单倍体维持因子的筛选和鉴定

For most metazoan cells, their genomes are diploid and they produce daughter cells via mitosis. But diploid primordial germ cells can generate haploid gametes through meiosis. Genomic imprinting and dosage compensation restrict haploid mammalian development to very early embryos. Recently, the haploid embryonic stem cells(haESC) were established successfully from mouse embryos, which encourage us to reinvestigate the haploid development and cell differentiation. Moreover, since haploid cells possess one copy of each gene, it is quite easy for us to generate the loss-of-function mutations in haESCs. Recessive mutations can also be assessed in forward genetic screens based on haESC. But until now, due to rapid self-diploidization in culture, the haESCs cannot maintain the haploid state for a long time without cell sorting. So, we aim to identify and characterize the “haploidy maintaining factors”. . In this study, we will create a genome-wide mutant library by transfecting the mouse haESCs with piggyBac transposon-based gene trapping vector. After high-throughput genetic screens on the library, the candidate genes involved in haploidy maintenance can be identified through Splinkerette-PCR combined with massively parallel sequencing. Furthermore, a small mutant library will be generated by using CRISPR/Cas9 genome editing system to validate the candidate genes. The function and underlying mechanism of these genes in haploidy maintaining will be investigated. Then, we will explore the possibility of establishing a stable haploid cell line and optimize the culture conditions . . Many reports have observed that the haploid state progressively lost in very early stage of embryonic development. Also, haESCs show strong preference for diploidization during lineage specification. Hence, the ploidy changes of haESC are closely related with some intrinsic mechanisms of development process. Therefore, the study of the mechanism of ploidy maintenance will enable us to deeply understand the development process and a variety of biological events of the organism. Due to the evolutionary conservation, we also expect that our study can provide guidance for the successful establishment of human haESC, which should be an invaluable tool in biomedical research in the future.

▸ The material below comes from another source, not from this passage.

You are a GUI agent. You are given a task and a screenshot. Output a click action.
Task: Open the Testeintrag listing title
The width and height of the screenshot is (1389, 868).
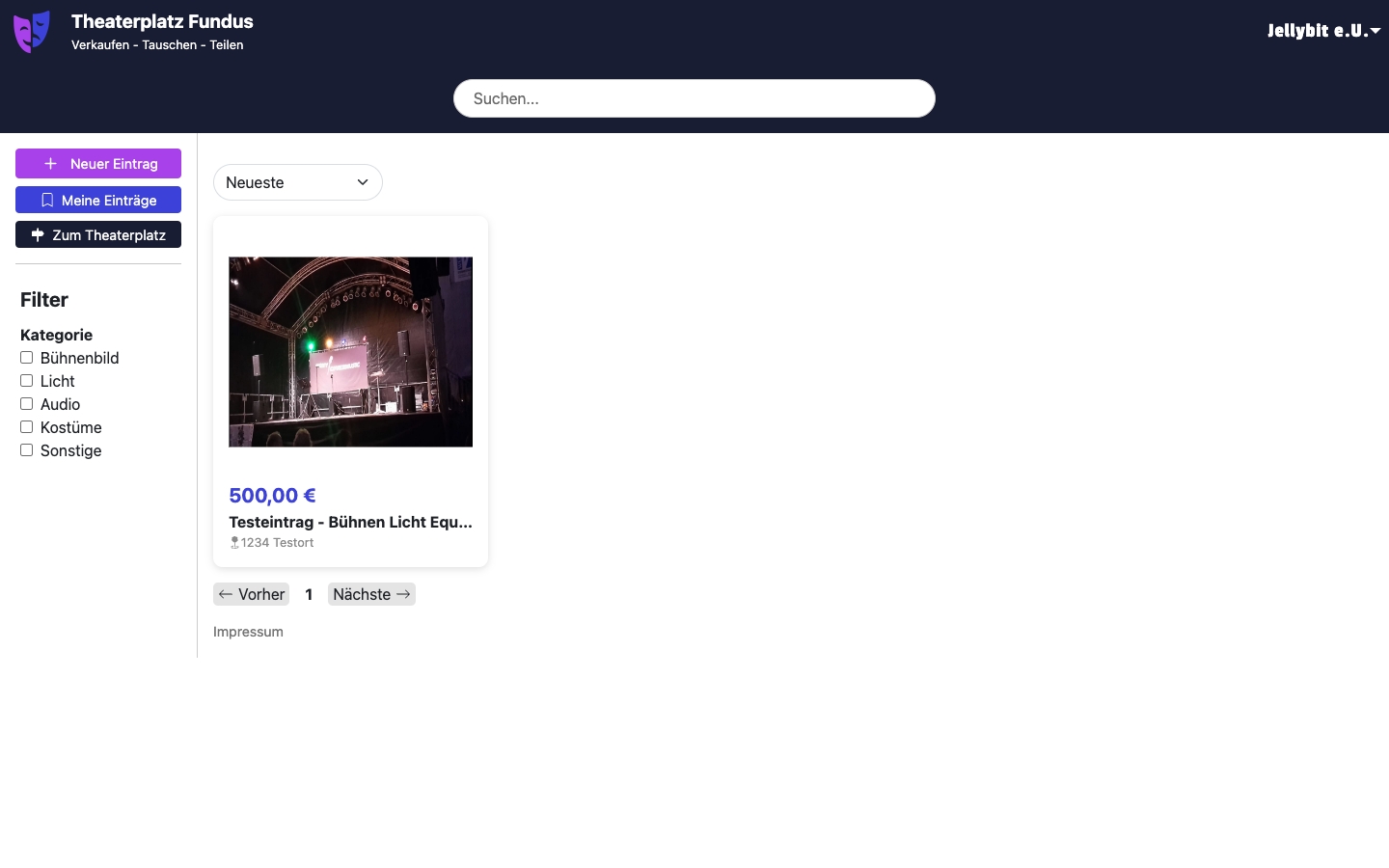pos(350,522)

后生动物的绝大多数体细胞基因组是二倍体并以有丝分裂的方式繁殖，而原始生殖细胞经过减数分裂生成单倍体的配子细胞。基因印记和剂量补偿效应使哺乳动物单倍体的发育停滞在胚胎早期。近年来，单倍体胚胎干细胞（haploid ESC, haESC）的成功分离和建系引起了广泛关注，让我们重新思考胚胎发育和细胞分化的基本问题。但haESC在培养过程中会发生自发的二倍体化，不能长期维持单倍体状态。在本研究中，我们将寻找并鉴定“单倍体维持因子”。首先利用小鼠haESC和转座子基因捕获载体构建全基因组范围的突变体文库，通过高通量遗传筛选和二代测序技术获知与单倍体维持相关的候选基因；其次用CRISPR/Cas9基因编辑技术构建小型突变体文库来确认候选基因；并深入研究它们在倍性维持和变化过程中的作用机制；最终建立长期稳定维持单倍体状态的细胞系，并为人haESC的成功建立提供指导。

哺乳动物单倍体细胞只拥有一套染色体组，在遗传筛选和转基因动物培育中具有重要的价值。但是在haESC培养传代过程中，有一定比例的单倍体细胞会自发转变为二倍体细胞，限制了其应用。为了解决这个问题，我们将基于piggyBac（PB）转座子的插入基因突变载体导入到小鼠单倍体胚胎干细胞（haESC）中，构建了一个全基因组范围的纯合突变体文库。进而对文库进行传代培养并通过多轮流式分选富集单倍体细胞后，提取基因组并进行PB转座子插入位点的检测，发现Etl4基因突变体在细胞群体中明显富集。随后，在另外两株haESCs系中，用CRISPR/Cas9技术敲除Etl4基因后，发现它们的自发二倍化速率均明显下降，其多能性和自我更新能力则不受影响，表明Etl4的缺失可以帮助维持haESCs的单倍体状态，并且没有细胞系特异性。为探究Etl4缺失促进haESCs维持单倍体状态的机制，我们通过转录组RNA-Seq分析发现Etl4缺失使得细胞能量代谢相关基因表达水平发生显著变化，进而通过Seahorse代谢实验也验证了其OXPHOS水平上升、糖酵解水平下降的特殊能量代谢表型。随后，在培养过程中通过改变细胞能量代谢状态来维持haESCs的单倍体状态，发现添加促进OXPHOS的药物1,25-羟基维生素D3（1,25(OH)2D3），或者抑制糖酵解的药物三溴丙酮酸（3-BrPA），均可以让多株haESCs的单倍体细胞比例在较长时间内维持较高水平。该研究揭示了haESCs的自发二倍化与细胞能量代谢存在关联，并建立了一种通过调节培养基成分维持单倍体的方法，也为其它物种haESCs培养提供了新的思路。